Se preguntó por qué diablos le había confesado eso. Recogió su camisa del suelo y se secó la frente con ella.
—Ah.
—Derribé una pared entera yo solo cuando descubrí que se acostaba con un buen amigo mío. Ahora ambos son ex algo para mí.
—Eso debe haber sido horroroso para ti.
Más que horroroso. Se había sentido como si el mundo se hundiera bajo sus pies. Pero ante ella se limitó a encogerse de hombros.
—Lo de la pared también lo fue. Supuestamente sólo había que tirar un tercio.
—Bueno, Lucas no me engaña. Él... él no quiere... —sus ojos se agrandaron antes de llenarse de lágrimas y se puso una mano en la boca para ahogar un sollozo.
—¡Ay, Dios! No hagas eso —suplicó Pedro, sin conseguir disimular su pánico.
—Perdona —Paula agitó una mano, pero las lágrimas siguieron surcando sus mejillas.
Él había creído que ya era incapaz de suplicar, pero en ese momento lo hizo con fervor.
—Por favor, Paula. Por favor, no llores.
—Vale —asintió, pero las lágrimas no pararon—. Lo siento —sollozó.

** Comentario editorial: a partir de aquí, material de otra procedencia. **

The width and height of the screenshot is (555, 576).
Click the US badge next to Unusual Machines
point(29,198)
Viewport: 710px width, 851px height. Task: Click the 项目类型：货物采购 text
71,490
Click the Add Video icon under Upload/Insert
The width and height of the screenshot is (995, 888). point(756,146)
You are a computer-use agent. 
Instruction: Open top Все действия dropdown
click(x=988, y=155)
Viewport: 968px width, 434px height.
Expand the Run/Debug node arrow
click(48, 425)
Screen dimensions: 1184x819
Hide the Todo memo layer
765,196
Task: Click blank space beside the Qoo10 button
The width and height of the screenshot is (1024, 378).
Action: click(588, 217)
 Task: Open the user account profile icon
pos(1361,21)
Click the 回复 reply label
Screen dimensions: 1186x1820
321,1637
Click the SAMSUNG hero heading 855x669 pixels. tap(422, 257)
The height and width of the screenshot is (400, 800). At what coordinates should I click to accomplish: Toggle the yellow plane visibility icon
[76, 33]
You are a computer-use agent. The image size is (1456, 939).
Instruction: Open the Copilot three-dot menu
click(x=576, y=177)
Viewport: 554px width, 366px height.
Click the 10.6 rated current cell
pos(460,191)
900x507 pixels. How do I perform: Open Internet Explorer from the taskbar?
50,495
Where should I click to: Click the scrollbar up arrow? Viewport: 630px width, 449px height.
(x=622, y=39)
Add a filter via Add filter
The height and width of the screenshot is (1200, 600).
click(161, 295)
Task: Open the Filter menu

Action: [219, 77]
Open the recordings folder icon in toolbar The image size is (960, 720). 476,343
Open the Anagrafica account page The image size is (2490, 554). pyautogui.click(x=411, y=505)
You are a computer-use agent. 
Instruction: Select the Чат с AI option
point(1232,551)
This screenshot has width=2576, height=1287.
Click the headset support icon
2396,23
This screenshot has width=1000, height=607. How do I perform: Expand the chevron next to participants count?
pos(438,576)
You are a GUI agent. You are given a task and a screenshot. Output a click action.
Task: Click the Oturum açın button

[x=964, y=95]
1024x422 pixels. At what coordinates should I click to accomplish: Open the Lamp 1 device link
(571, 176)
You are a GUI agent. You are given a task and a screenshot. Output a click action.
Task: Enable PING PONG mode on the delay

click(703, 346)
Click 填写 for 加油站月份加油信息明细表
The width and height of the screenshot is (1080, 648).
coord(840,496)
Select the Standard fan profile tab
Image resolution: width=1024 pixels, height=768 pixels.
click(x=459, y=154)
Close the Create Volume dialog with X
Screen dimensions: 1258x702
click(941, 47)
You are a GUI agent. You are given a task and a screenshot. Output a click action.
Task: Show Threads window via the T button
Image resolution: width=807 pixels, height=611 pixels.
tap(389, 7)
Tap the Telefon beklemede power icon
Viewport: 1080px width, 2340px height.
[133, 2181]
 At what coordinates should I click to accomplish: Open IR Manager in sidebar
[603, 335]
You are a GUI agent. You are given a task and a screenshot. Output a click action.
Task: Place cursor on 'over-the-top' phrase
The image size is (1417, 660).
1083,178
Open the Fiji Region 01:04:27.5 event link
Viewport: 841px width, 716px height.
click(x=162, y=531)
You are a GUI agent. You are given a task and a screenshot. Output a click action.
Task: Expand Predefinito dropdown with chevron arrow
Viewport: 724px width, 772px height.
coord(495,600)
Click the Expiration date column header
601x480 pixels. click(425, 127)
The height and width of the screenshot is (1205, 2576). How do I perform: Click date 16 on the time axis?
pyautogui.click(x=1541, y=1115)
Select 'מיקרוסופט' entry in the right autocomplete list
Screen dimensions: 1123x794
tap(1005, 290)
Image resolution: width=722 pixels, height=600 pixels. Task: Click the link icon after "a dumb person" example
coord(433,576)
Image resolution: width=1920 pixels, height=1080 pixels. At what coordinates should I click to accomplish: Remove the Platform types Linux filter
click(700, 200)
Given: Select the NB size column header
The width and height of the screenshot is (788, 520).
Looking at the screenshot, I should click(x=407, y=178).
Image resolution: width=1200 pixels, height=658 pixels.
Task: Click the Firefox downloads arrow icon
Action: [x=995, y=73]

Pedro se sentía impotente. Se preguntaba qué hacer y qué decir. Al final le dijo la única cosa que sabía sin ningún atisbo de duda.
—Él no se lo merece.
Ella dejó de llorar. Húmedos ojos azules lo escrutaron. Había conseguido su atención.
—No se lo merece —repitió él, con más convicción.
Se acercó a ella con la camisa en la mano, pero le echó un vistazo y comprobó que estaba demasiado sucia para secarle las lágrimas con ella, así que la dejó caer al suelo.
—Te mereces algo mejor, Paula. Te mereces mucho más —tomó su rostro entre las callosas manos y utilizó la yema de los pulgares para borrar las huellas de su dolor de corazón.
—Pedro.
—Sí —le pareció perfectamente lógico abrirle los brazos—. Ven aquí.
Igual podría haber dicho ven a casa, porque así se sintió Paula cuando dio un paso adelante y se sumió en su abrazo. Un abrazo suelto y desconocido, pero aun así familiar..
Él acarició su espalda con la mano, murmurando palabras de consuelo que ella no podía descifrar. No le hacía falta. En ese momento sabía cuanto necesitaba saber. Estaba a salvo.
Le importaba a alguien.
Pero según fueron pasando los segundos, empezó a sentir emociones más desconcertantes. Pedro giró la cabeza y Paula sintió la calidez de su aliento en el pelo. Se dio cuenta de que estaba apretada contra su pecho, desnudo, sudoroso y fuerte.
La mano que acariciaba su espalda se detuvo justo encima de la curva de su trasero y a ella se le aceleró el pulso.
—¿Paula?
Ella habría jurado que su voz sonaba tan sorprendida y confusa como se sentía ella. Dio un paso atrás y volvió a toquetear el bajo de su blusa, para hacer algo con las manos.
Cuando alzó la vista, Pedro la observaba. Vio que su nuez se movía, pero aún tardó un momento en formular palabras. Eso halagó a su ego herido.
—Entonces, ¿le has pedido el divorcio?
—Nunca fue un buen matrimonio —dijo ella. Le dolía admitirlo, pero le parecía importante ser sincera—. Quiero ponerle punto final.
—Me alegro —dio un paso hacia delante y ella se preguntó si volvería a abrazarla. Si la besaría. Él no hizo ninguna de las dos cosas—. Por ti, quiero decir.